Hypocalcemia is common in nephrotic syndrome but rather than being a true
hypocalcemia it is usually caused by a low serum albumin level.
Venous thrombosis and pulmonary embolism are well known complications of nephrotic
syndrome.
Hypovolemia is generally observed only when the patient's serum albumin level is less
than 1.5 g/dl.
Acute renal failure may indicate an underlying glomerulonephritis but is more often
precipitated by hypovolemia or sepsis.
Hypertension related to fluid retention and reduced kidney function may occur.
Failure to thrive (in children) may develop in patients with chronic edema including
ascites and pleural effusion.

Prognosis
The prognosis for patients with primary nephrotic syndrome depends on its cause.
The prognosis with congenital nephrotic syndrome is poor and survival beyond several
months is possible only with dialysis and kidney transplantation.
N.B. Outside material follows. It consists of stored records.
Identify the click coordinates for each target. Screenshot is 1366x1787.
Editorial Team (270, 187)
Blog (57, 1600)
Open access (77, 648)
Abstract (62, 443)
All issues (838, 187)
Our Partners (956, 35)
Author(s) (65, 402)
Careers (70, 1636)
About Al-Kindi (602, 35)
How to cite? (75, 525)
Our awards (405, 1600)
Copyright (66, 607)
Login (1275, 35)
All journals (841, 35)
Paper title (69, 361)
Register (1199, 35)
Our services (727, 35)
Only about 20% of patients with focal segmental glomerulosclerosis undergo remission
of proteinuria. An additional 10% improve but remain proteinuric.
Many patients experiencing frequent relapses become steroid-dependent or become
steroid-resistant.
End-stage renal disease develops in 25-30% of patients with focal segmental
glomerulosclerosis (FSGS) by 5 years and in 30-40% of these patients by 10 years.
The prognosis for children with minimal-change nephropathy is very good.